*** Document extract Section Begins ***

WILLIAMSTOWN, MASS — The coronavirus claimed several more lives at Williamstown Commons over the weekend, bringing the death toll to 10 and spurring leaders to action.
Staff at the nursing home tested all residents at the facility Monday after a delivery of test kits on Sunday. State Rep. John Barrett III, who rang the alarms last week about the need for more widespread testing at the home, said Gov. Charlie Baker authorized that special delivery.
The long-term care facility has 34 residents who have tested positive, according to Lisa Gaudet, vice president of communications for Berkshire Healthcare Systems, which owns Williamstown Commons. She said test results are pending for 75 residents following Monday's testing initiative.
An additional resident who had tested positive has since been sent to the hospital for treatment.
New numbers at the facility land it among the worst nursing home outbreaks in the region, including more than a dozen dead each at Soldiers' Home, in Holyoke, and the Charlwell House Health & Rehabilitation Center, in Norwood.
Universal testing should have happened sooner, Barrett said, noting that he began pushing the state Department of Public Health last month.
He said failure to act came at all levels, beginning with the Centers for Disease Control and Prevention's broken guidelines for testing, and ending with everyone who decides to adhere to them despite evidence indicating asymptomatic spread of the virus.
Before Monday's testing spree, residents were being tested based on the presence of symptoms. Gaudet had cited government guidelines as the grounds for those determinations.
"That's the problem," said Barrett, D-North Adams. "The CDC is out of touch with what they're saying about testing. I don't know why they're sticking to that."
Testing guidelines seem to lag behind evolving science, which points increasingly to people unwittingly spreading the virus. Matthew Moore, an assistant professor and virologist at the University of Massachusetts Amherst, said asymptomatic spread could account for roughly a quarter of cases.
Some people can have such mild cases that they don't ever know they have it, Moore said, and additionally people who do become ill can spread the virus days before they show symptoms.
"Before you even know that you're sick, you're already shedding it," he said.
He said he has also seen reports indicating people could shed the virus for up to 10 days after symptoms clear. Also, he said he fears the public has been misled when officials say the virus is not airborne, as the respiratory droplets known for spreading the virus do travel in the air.
"Saying it's not airborne — I really don't like that terminology," Moore said. "They're there in the air and you can breathe them in."
Asked why some people get very sick while others don't, Moore said science hasn't caught up with that question, yet.
"A lot of work still needs to be done," he said.
Now that Baker superseded testing guidelines for residents of Williamstown Commons, Barrett said, the same universal principles should apply to the staff, who could be unknowingly spreading the virus around the building.
Nine staff members have tested positive for the virus, Gaudet said, but symptomatic staff are only tested on an individual basis.
"How many more will die because of this?" Barrett said.
Barrett also joined some families in saying the nursing home's staff should all receive hazard pay for the work they continue to do under such trying circumstances.
"They're doing extraordinary things," he said. "These are minimum-wage employees."
Gaudet said the nursing home leadership understands that, which is why they decided to pay higher rates temporarily for those working in the facility's coronavirus unit. Still, Barrett said the virus has wreaked havoc on the whole building and the nursing home's pay policy doesn't reflect that.
"And we'll consistently revisit that," Gaudet said, noting the facility would "potentially expand" the temporary pay increases to more of the staff.

*** Document extract Section Ends ***
*** Information Section Begins ***

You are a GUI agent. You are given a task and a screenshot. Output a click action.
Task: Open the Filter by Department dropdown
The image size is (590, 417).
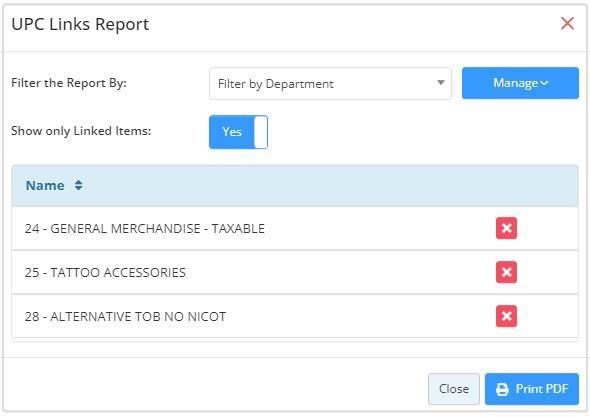coord(330,84)
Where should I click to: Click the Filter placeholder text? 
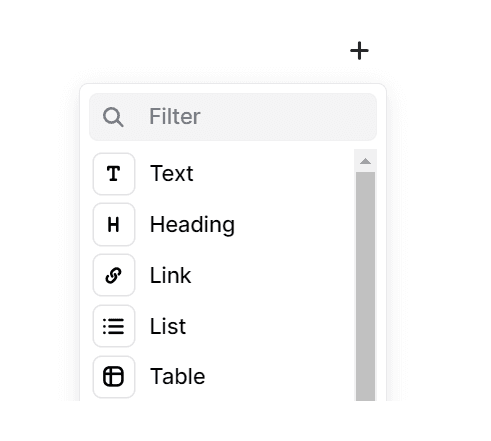tap(175, 117)
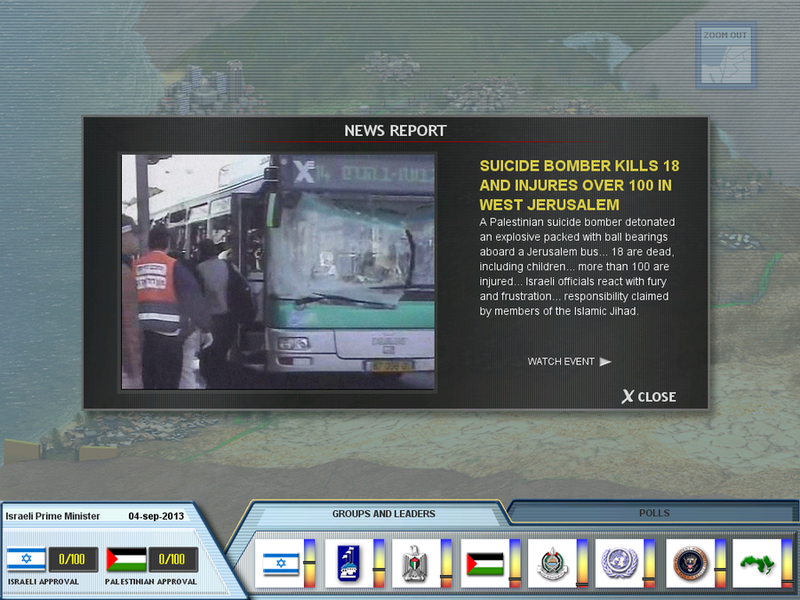Select the US presidential seal icon
This screenshot has height=600, width=800.
(x=689, y=563)
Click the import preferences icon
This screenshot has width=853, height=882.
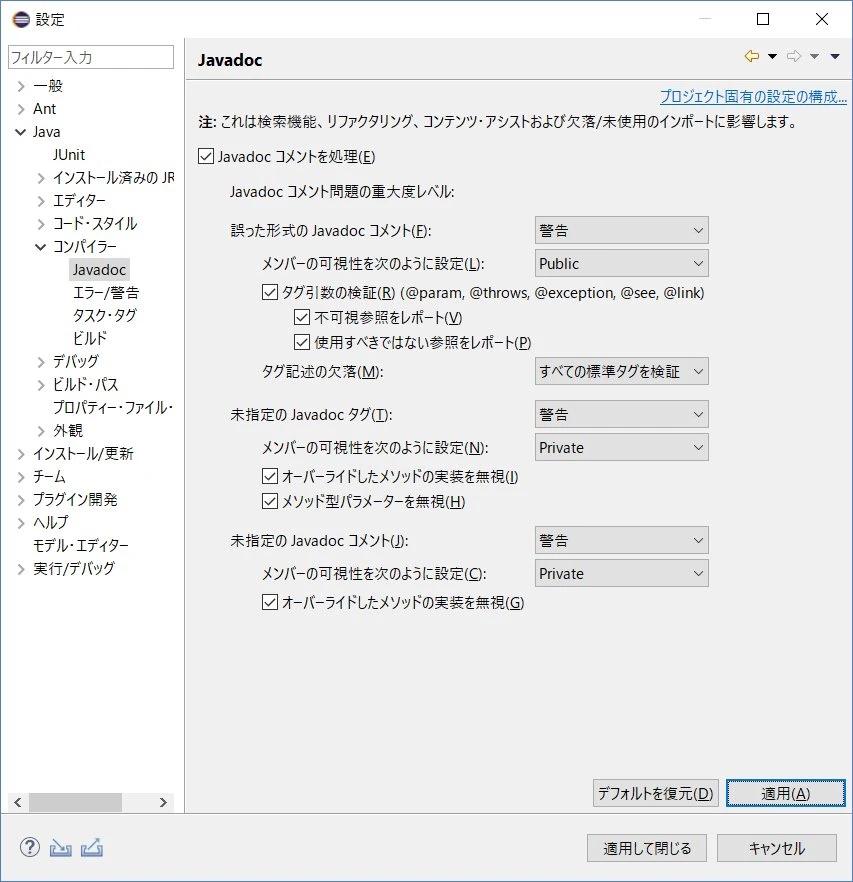(61, 847)
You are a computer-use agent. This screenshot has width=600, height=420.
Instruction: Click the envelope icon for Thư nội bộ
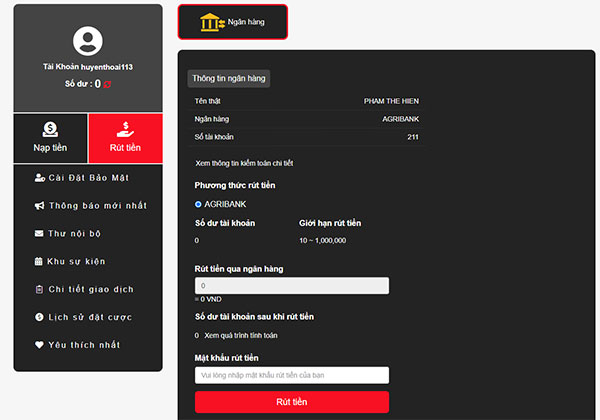(39, 233)
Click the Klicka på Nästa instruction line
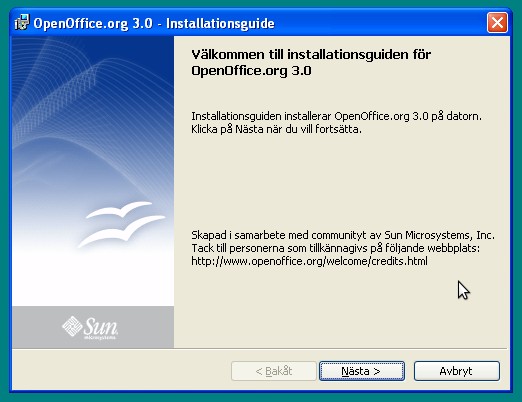Image resolution: width=522 pixels, height=402 pixels. point(276,129)
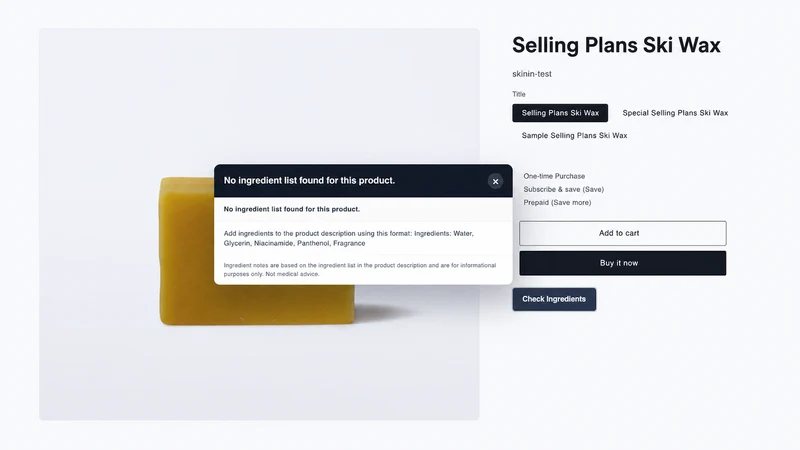
Task: Click the popup's dark header title text
Action: coord(309,181)
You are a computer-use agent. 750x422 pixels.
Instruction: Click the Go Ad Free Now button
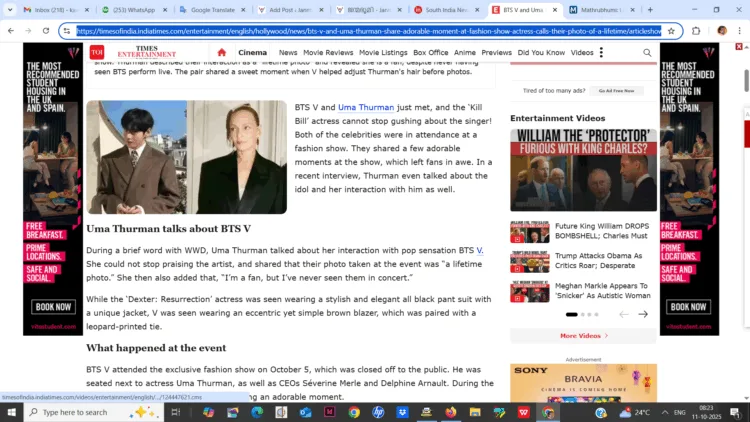click(x=616, y=90)
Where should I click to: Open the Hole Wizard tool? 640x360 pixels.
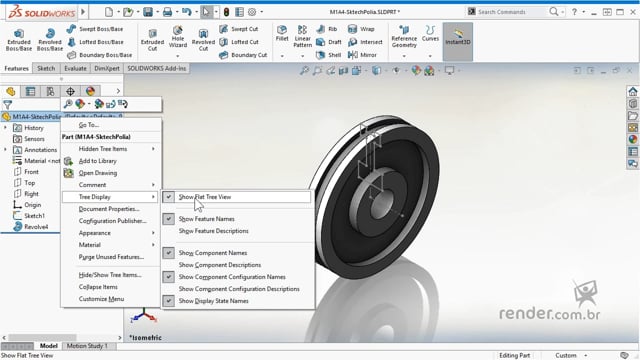coord(178,37)
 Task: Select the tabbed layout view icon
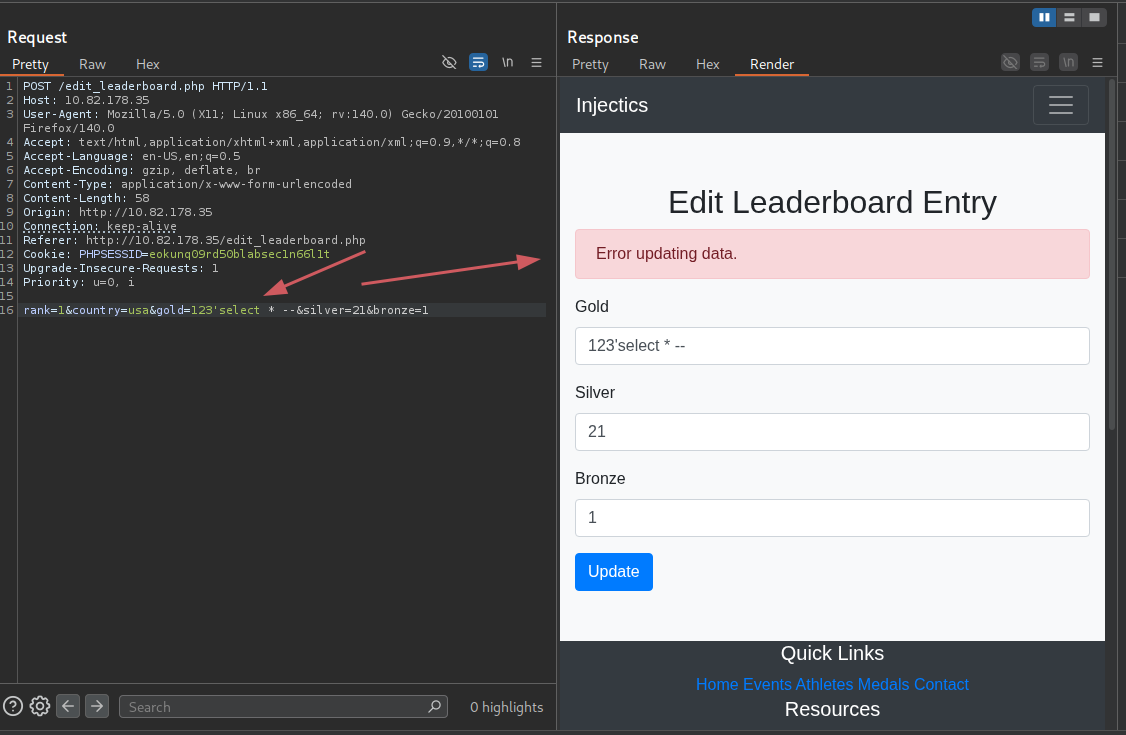point(1095,17)
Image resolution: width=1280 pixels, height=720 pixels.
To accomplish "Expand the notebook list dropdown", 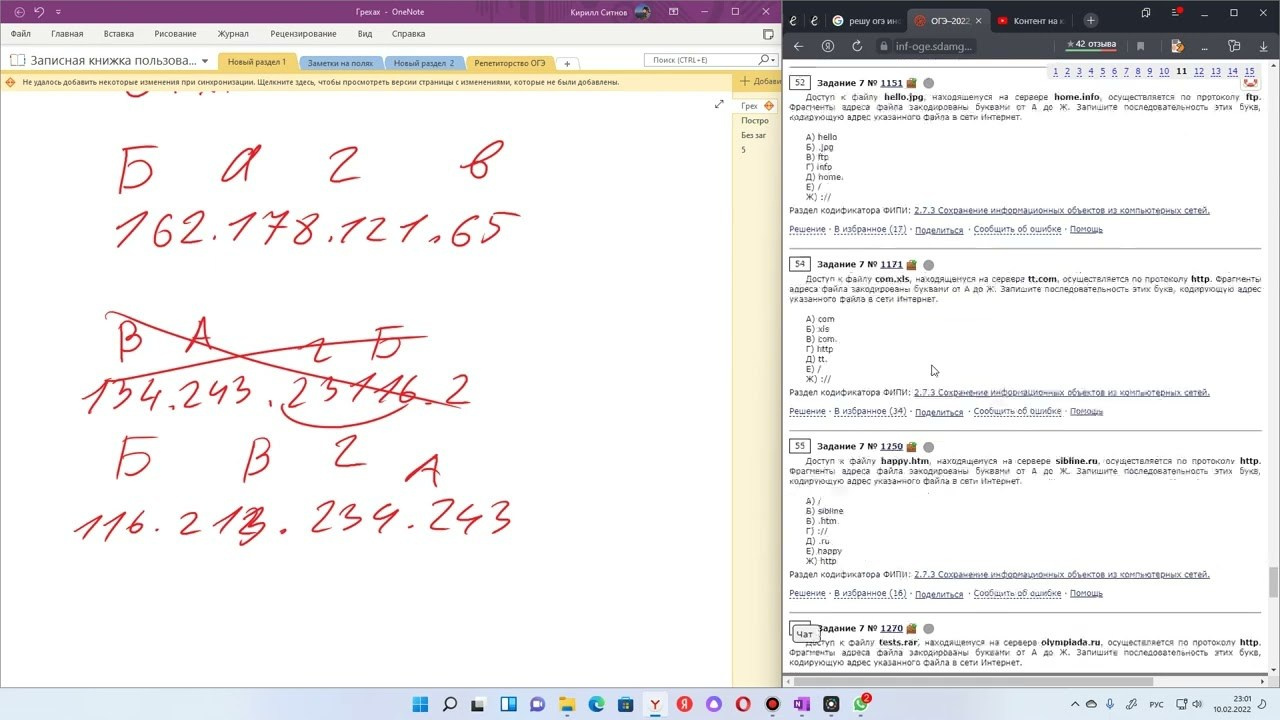I will pos(205,61).
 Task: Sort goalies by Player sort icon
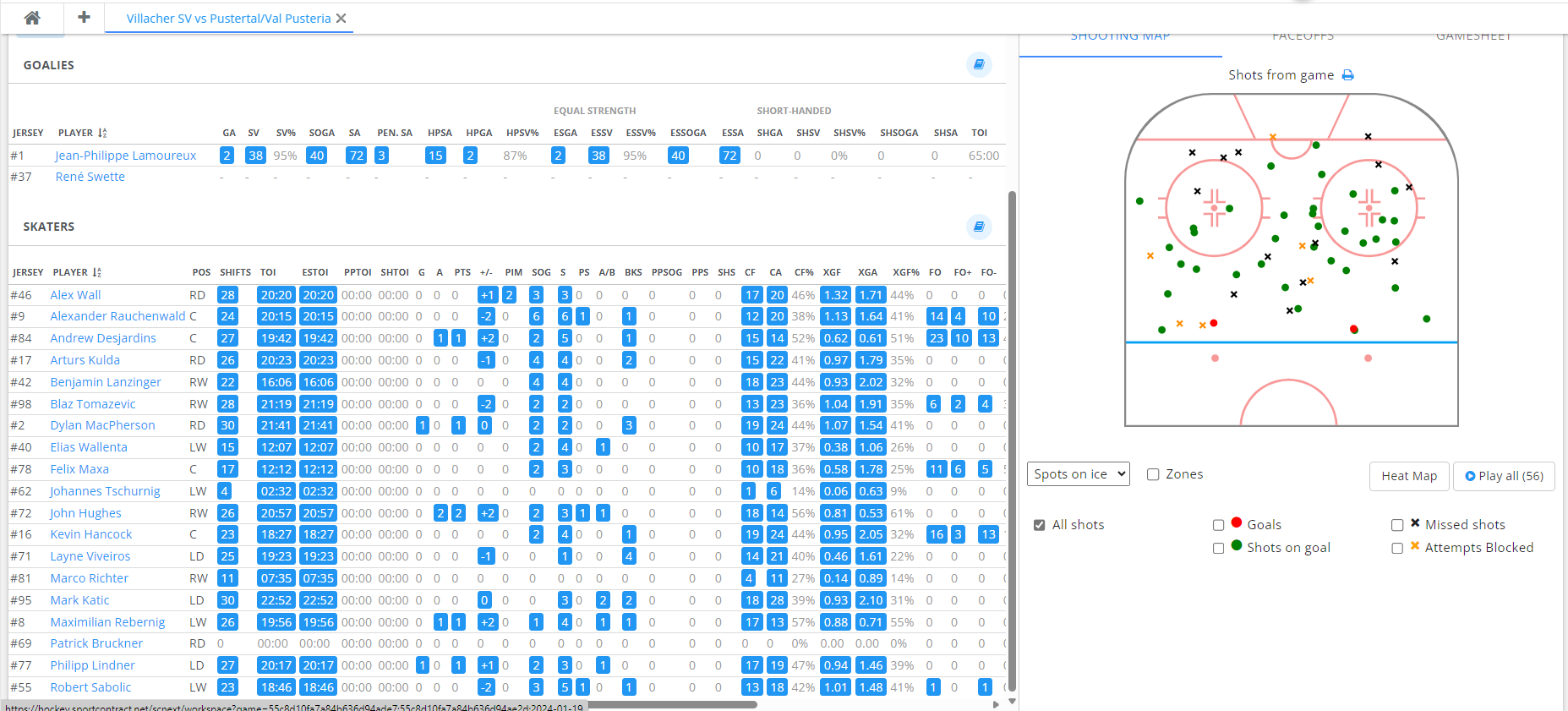pos(102,133)
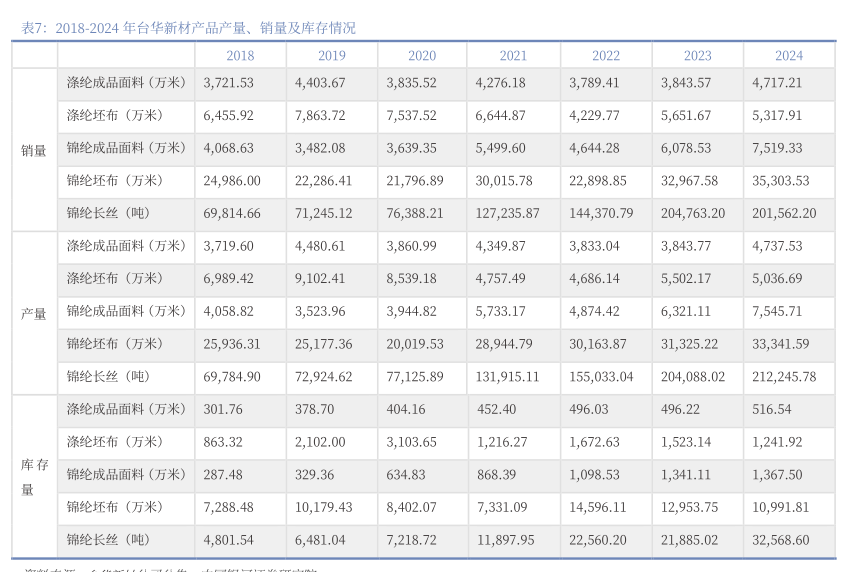Select the 2021 column header

[x=513, y=56]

*** Information Section Ends ***

=== Task 1 ===
Please edit the nursing home article from "Nine staff members" up to and including "such trying circumstances.", swapping "hazard pay" for "extra pay".
=== Task 2 ===
Turn the paragraph in the nursing home article that opens with "The long-term care facility has 34 residents" into a short bulleted list that keeps its main facts.

=== Exercise response 1 ===
Nine staff members have tested positive for the virus, Gaudet said, but symptomatic staff are only tested on an individual basis.
"How many more will die because of this?" Barrett said.
Barrett also joined some families in saying the nursing home's staff should all receive extra pay for the work they continue to do under such trying circumstances.

=== Exercise response 2 ===
- Residents who have tested positive: 34
- Source: Lisa Gaudet, vice president of communications for Berkshire Healthcare Systems, which owns Williamstown Commons
- Residents with results pending after Monday's testing: 75